> Stated task: Print every one of the entries below verbatim, reproducing each line unchanged and in the same order.

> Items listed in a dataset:
┄┄┄┄┄┄┄┄┄┄
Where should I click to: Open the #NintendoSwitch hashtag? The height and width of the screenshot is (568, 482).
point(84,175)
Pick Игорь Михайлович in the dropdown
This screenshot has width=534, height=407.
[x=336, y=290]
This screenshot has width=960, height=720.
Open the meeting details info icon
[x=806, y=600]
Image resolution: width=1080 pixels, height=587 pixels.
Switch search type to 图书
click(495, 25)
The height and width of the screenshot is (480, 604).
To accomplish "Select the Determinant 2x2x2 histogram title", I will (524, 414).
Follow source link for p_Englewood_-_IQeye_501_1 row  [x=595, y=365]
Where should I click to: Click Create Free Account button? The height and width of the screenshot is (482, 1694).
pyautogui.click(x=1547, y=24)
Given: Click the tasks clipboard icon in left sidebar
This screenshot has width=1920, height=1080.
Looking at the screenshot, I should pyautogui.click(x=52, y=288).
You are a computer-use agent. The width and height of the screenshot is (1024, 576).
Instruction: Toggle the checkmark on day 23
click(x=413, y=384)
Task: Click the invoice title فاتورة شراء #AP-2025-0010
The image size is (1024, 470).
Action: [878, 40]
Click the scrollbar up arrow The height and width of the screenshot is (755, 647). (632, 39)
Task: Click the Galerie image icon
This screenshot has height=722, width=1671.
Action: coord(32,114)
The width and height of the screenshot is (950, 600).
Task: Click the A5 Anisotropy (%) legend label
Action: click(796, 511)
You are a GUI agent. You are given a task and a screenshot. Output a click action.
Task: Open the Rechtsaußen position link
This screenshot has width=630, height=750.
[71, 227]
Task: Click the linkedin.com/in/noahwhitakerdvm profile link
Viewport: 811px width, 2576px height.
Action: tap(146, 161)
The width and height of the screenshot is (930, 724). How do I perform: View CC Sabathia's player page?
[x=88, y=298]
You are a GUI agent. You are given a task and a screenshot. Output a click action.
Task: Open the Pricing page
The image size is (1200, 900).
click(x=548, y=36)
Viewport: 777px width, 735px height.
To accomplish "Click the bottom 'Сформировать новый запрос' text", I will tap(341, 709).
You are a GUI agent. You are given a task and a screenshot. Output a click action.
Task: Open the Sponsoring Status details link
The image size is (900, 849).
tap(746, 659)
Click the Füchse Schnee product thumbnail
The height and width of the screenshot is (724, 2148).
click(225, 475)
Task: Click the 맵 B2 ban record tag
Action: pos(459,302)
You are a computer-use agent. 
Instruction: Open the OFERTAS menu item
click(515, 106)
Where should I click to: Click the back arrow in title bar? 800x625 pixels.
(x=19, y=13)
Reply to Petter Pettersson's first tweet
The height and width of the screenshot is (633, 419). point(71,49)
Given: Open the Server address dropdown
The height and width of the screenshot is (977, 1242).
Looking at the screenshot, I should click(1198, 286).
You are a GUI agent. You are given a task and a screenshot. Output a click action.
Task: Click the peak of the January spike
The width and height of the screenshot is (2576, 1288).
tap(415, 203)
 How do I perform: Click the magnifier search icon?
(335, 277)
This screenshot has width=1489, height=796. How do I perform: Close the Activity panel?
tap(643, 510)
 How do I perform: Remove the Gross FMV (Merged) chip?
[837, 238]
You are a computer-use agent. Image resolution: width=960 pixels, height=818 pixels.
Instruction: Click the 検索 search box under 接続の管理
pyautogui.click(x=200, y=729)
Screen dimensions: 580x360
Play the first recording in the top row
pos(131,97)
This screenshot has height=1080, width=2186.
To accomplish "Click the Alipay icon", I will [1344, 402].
┄┄┄┄┄┄┄┄┄┄
> The completed task:
Where should I click to: Open the #NintendoSwitch hashtag? The height and width of the screenshot is (568, 482).
point(84,175)
Pick Игорь Михайлович in the dropdown
This screenshot has width=534, height=407.
[x=336, y=290]
This screenshot has width=960, height=720.
Open the meeting details info icon
[x=806, y=600]
Image resolution: width=1080 pixels, height=587 pixels.
Switch search type to 图书
click(495, 25)
The height and width of the screenshot is (480, 604).
To accomplish "Select the Determinant 2x2x2 histogram title", I will (524, 414).
Follow source link for p_Englewood_-_IQeye_501_1 row  [x=595, y=365]
Where should I click to: Click Create Free Account button? The height and width of the screenshot is (482, 1694).
pyautogui.click(x=1547, y=24)
Given: Click the tasks clipboard icon in left sidebar
This screenshot has width=1920, height=1080.
Looking at the screenshot, I should pyautogui.click(x=52, y=288).
You are a computer-use agent. The width and height of the screenshot is (1024, 576).
Instruction: Toggle the checkmark on day 23
click(x=413, y=384)
Task: Click the invoice title فاتورة شراء #AP-2025-0010
The image size is (1024, 470).
Action: [878, 40]
Click the scrollbar up arrow The height and width of the screenshot is (755, 647). (632, 39)
Task: Click the Galerie image icon
This screenshot has height=722, width=1671.
Action: coord(32,114)
The width and height of the screenshot is (950, 600).
Task: Click the A5 Anisotropy (%) legend label
Action: click(796, 511)
You are a GUI agent. You are given a task and a screenshot. Output a click action.
Task: Open the Rechtsaußen position link
This screenshot has width=630, height=750.
[71, 227]
Task: Click the linkedin.com/in/noahwhitakerdvm profile link
Viewport: 811px width, 2576px height.
Action: tap(146, 161)
The width and height of the screenshot is (930, 724). How do I perform: View CC Sabathia's player page?
[x=88, y=298]
You are a GUI agent. You are given a task and a screenshot. Output a click action.
Task: Open the Pricing page
The image size is (1200, 900).
click(x=548, y=36)
Viewport: 777px width, 735px height.
To accomplish "Click the bottom 'Сформировать новый запрос' text", I will tap(341, 709).
You are a GUI agent. You are given a task and a screenshot. Output a click action.
Task: Open the Sponsoring Status details link
The image size is (900, 849).
tap(746, 659)
Click the Füchse Schnee product thumbnail
The height and width of the screenshot is (724, 2148).
click(225, 475)
Task: Click the 맵 B2 ban record tag
Action: pos(459,302)
You are a computer-use agent. 
Instruction: Open the OFERTAS menu item
click(515, 106)
Where should I click to: Click the back arrow in title bar? 800x625 pixels.
(x=19, y=13)
Reply to Petter Pettersson's first tweet
The height and width of the screenshot is (633, 419). point(71,49)
Given: Open the Server address dropdown
The height and width of the screenshot is (977, 1242).
Looking at the screenshot, I should click(1198, 286).
You are a GUI agent. You are given a task and a screenshot. Output a click action.
Task: Click the peak of the January spike
The width and height of the screenshot is (2576, 1288).
tap(415, 203)
 How do I perform: Click the magnifier search icon?
(335, 277)
This screenshot has width=1489, height=796. How do I perform: Close the Activity panel?
tap(643, 510)
 How do I perform: Remove the Gross FMV (Merged) chip?
[837, 238]
You are a computer-use agent. Image resolution: width=960 pixels, height=818 pixels.
Instruction: Click the 検索 search box under 接続の管理
pyautogui.click(x=200, y=729)
Screen dimensions: 580x360
Play the first recording in the top row
pos(131,97)
This screenshot has height=1080, width=2186.
To accomplish "Click the Alipay icon", I will [1344, 402].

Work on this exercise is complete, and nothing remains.